Update 1/21/17: Moody's downgraded Sears credit rating from Caa1 to Caa2. Moody's said Sears is running out of stuff it can sell for cash. They only have 211 properties that are unencumbered and worth about $2.5 billion. With the company burning cash at the rate of $1.5 billion they are rapidly approaching the end of the line. Moody's said they could raise cash with the sale of the Kenmore and Diehard brands but after that they are done. There is nothing left to sell that will produce a large inflow of cash.

Position 1/10/17:

Short SHLD shares @ $8.97, see portfolio graphic for stop loss.

No options recommended because of price.


VXX - Volatility Index Futures - ETF Description

Comments:

The VXX imploded and lost nearly $1 on the spike in the market. While I want to be short this ETF, I am not willing to just short it today given the recent declines. There will be some volatility in our future. When it occurs we will jump on this ETF again. I am cancelling the recommendation for now.

Original Trade Description: December 28th

The VXX is a short-term volatility product based on the VIX futures. As a futures product it has the rollover curse.
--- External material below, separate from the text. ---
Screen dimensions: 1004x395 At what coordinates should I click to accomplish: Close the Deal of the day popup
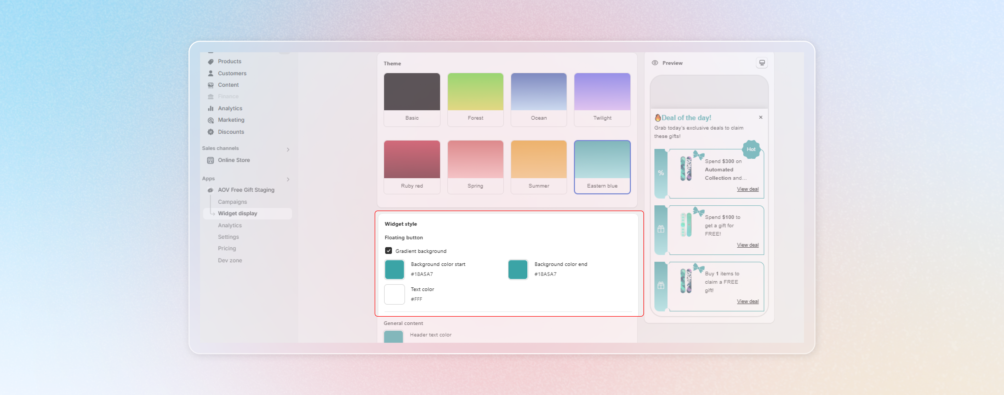760,117
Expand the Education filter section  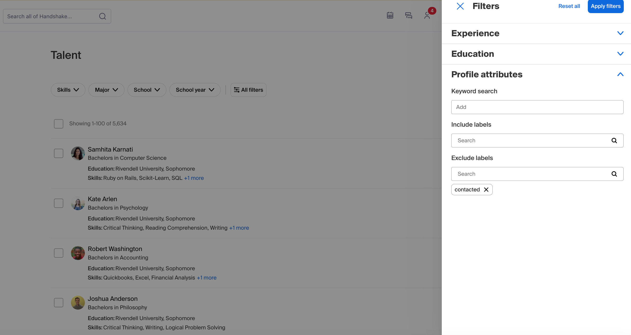pyautogui.click(x=620, y=54)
Every time they roll to a new futures contract, they have to pay a premium and that lowers the price of the ETF. It is a flawed product with a perpetual decline built in from the monthly roll over in the futures contracts.

As evidence of this flaw, they have now done four 1:4 reverse stock splits. The last four reverse splits occurred at $13.11 (11/2010), $8.77 (10/2012), $12.84 (11/2013), $9.52 (8/8/16). The prospectus says it can reverse split anytime it trades under $25 for a prolonged period and the splits will always be 1:4.

After the August split the ETF moved sideways for four weeks at $36. I think everyone was waiting for the typical August volatility. When it did not show up and the market rallied on Friday that support broke. And the decline began.

We exited the last short at $26.65 for a $7 gain back on December 13th. I am expecting the January volatility to lift the VXX back to $30. That will give us a great entry for the expected market rally in Feb/Jan where the VXX will crash again.

Unfortunately, put options are expensive with a volatility instrument at this price level. The only recommendation is to short the ETF and forget it. This will be a long-term position. This is not a 2-3 week play. I can guarantee you, if history holds, we can play this until it splits 1:4 again at $10. We may have to rotate in and out a couple times but it will eventually go to $10. Once we are in the position and profitable I will put a trailing stop loss on it. If the stop is hit we will take profits and then look for a bounce to get back in. We could keep this play in the portfolio on a trading basis permanently.

I am putting an entry trigger on the position at $29.50, a level we saw on December 1st. I would expect this to be hit in early January. The VXX could rise well over $30 if the market really corrects so I am not putting a stop loss on the position until the correction is over.